* Material provided *
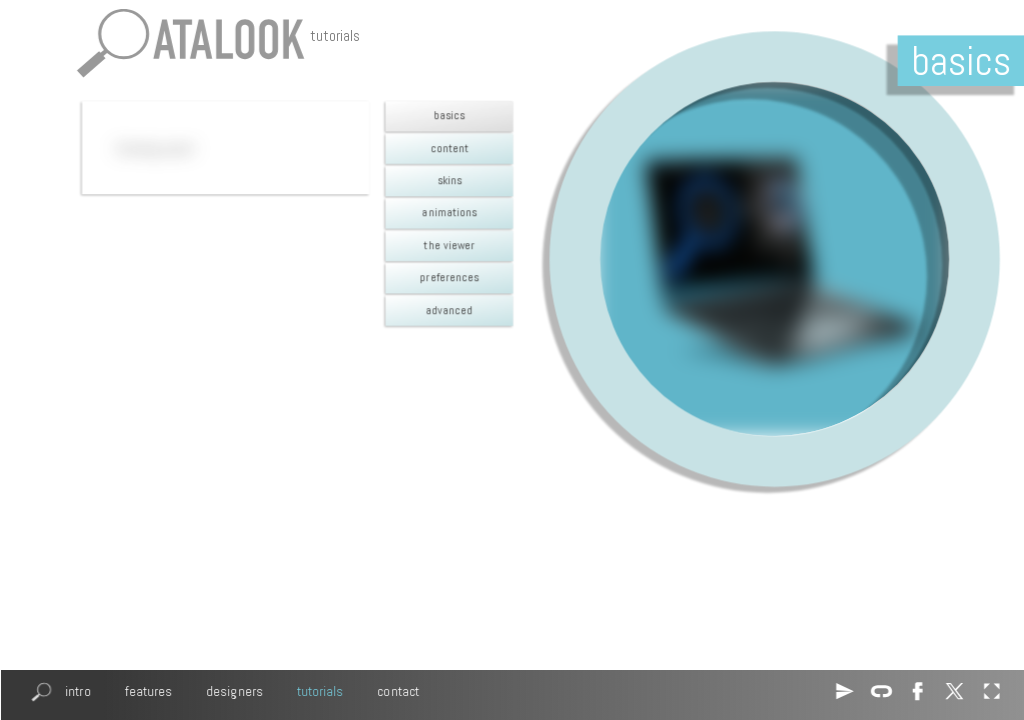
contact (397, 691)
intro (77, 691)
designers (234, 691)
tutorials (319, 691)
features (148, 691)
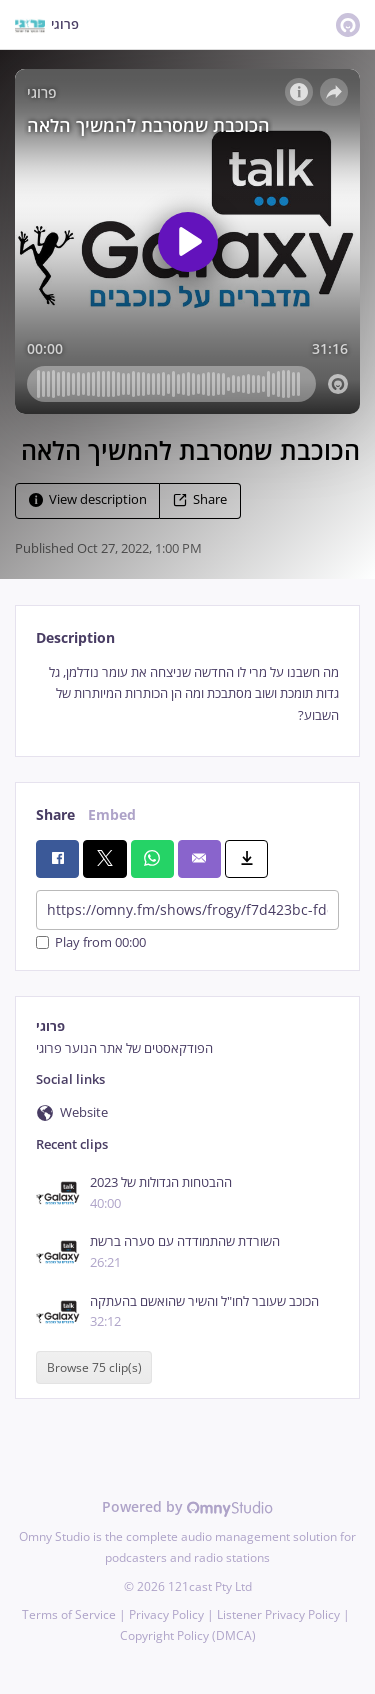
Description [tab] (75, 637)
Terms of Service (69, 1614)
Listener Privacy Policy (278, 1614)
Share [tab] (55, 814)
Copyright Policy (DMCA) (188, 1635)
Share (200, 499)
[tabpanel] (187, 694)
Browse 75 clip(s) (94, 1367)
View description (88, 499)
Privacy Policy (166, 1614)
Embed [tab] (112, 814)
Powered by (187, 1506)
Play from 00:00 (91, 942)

* Exercise instructions *
Copy every line above, adding -150 to both numbers in each coordinate pair and leaving the pictures out.

* Response below *
contact (247, 541)
intro (-73, 541)
designers (84, 541)
tutorials (169, 541)
features (-2, 541)
Description [tab] (-75, 487)
Terms of Service (-81, 1464)
Listener Privacy Policy (128, 1464)
Share [tab] (-95, 664)
Copyright Policy (DMCA) (38, 1485)
Share (50, 349)
[tabpanel] (37, 544)
Browse 75 clip(s) (-56, 1217)
View description (-62, 349)
Privacy Policy (16, 1464)
Embed [tab] (-38, 664)
Powered by (37, 1356)
Play from 00:00 (-59, 792)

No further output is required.